- _Exercise objective_: In the records below, how many lines contain the string "This"? Case counts. Reply with the number alone.

# Working data start

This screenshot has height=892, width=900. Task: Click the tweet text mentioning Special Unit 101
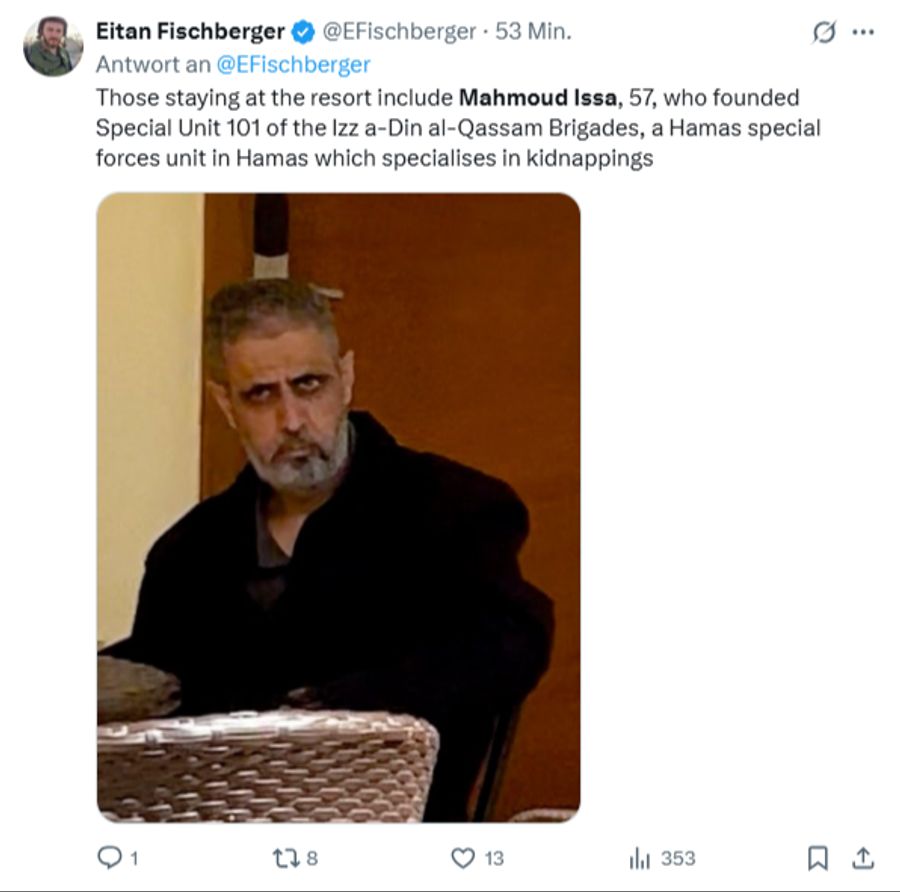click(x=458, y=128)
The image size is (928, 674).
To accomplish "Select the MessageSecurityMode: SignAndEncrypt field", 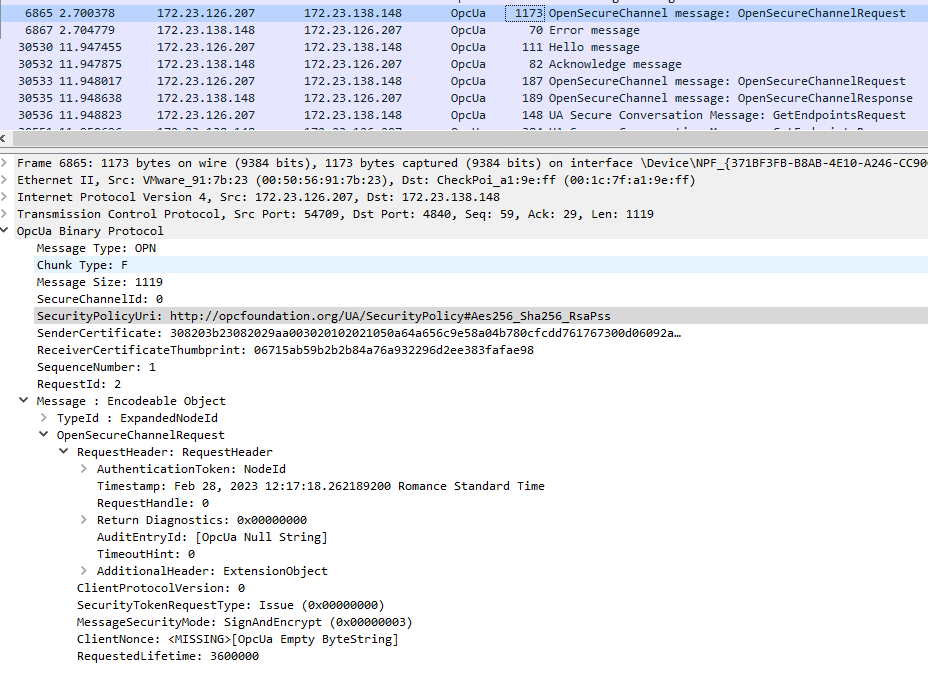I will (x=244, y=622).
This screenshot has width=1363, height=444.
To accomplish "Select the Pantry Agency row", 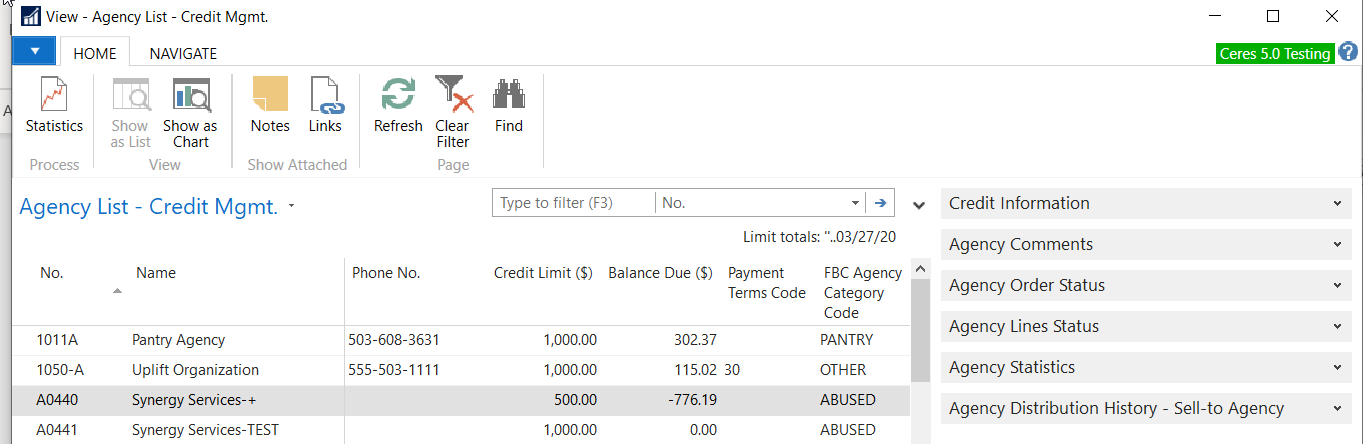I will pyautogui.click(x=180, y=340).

# Working data end
# Working data start

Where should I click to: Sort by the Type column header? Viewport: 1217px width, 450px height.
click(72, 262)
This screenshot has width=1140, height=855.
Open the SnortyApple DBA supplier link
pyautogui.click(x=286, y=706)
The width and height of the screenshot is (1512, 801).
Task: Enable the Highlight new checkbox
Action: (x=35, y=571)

# Working data end
# Working data start

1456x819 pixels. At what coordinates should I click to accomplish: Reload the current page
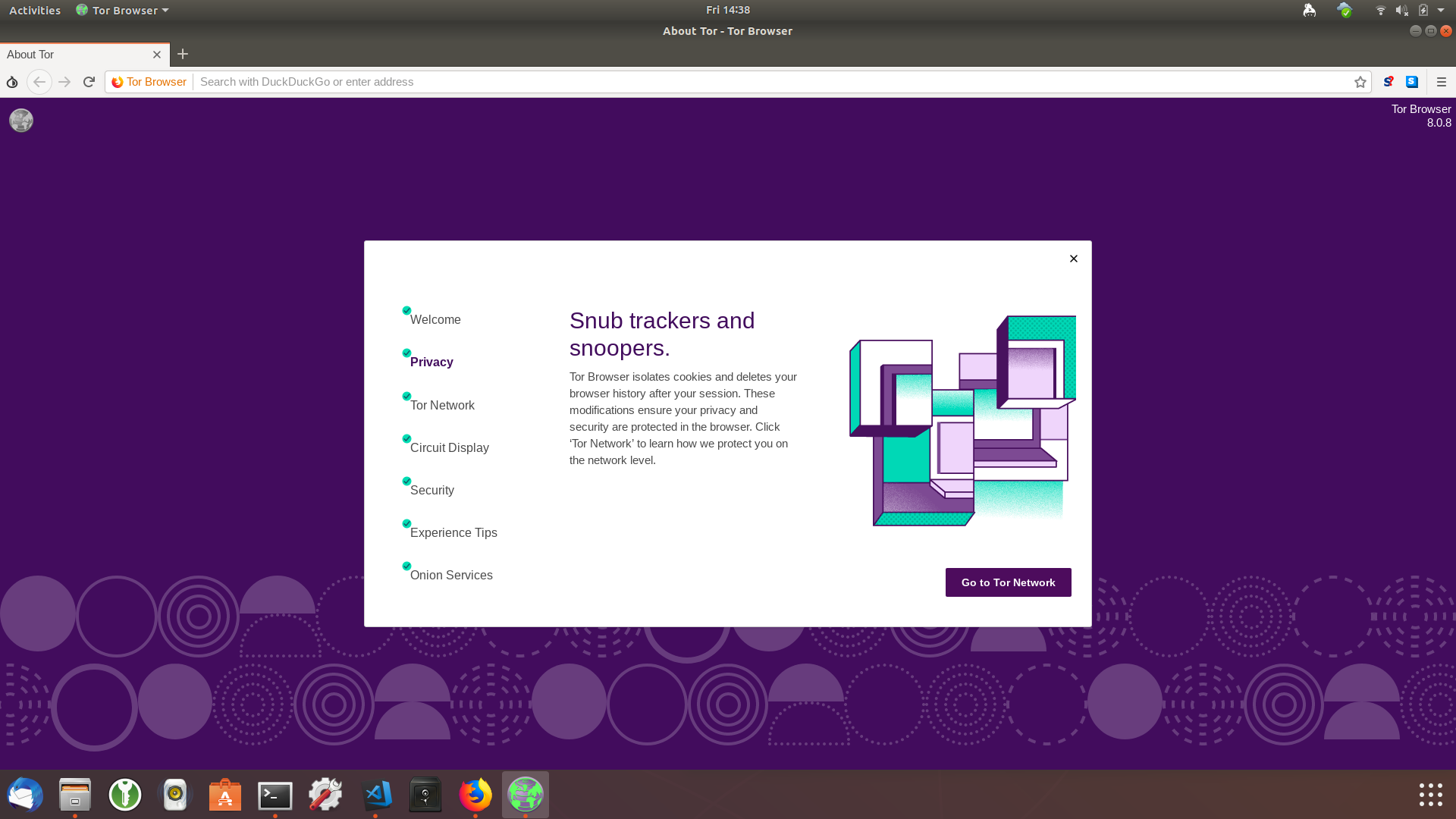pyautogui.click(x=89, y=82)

# Working data end

- _Solved exercise_: 3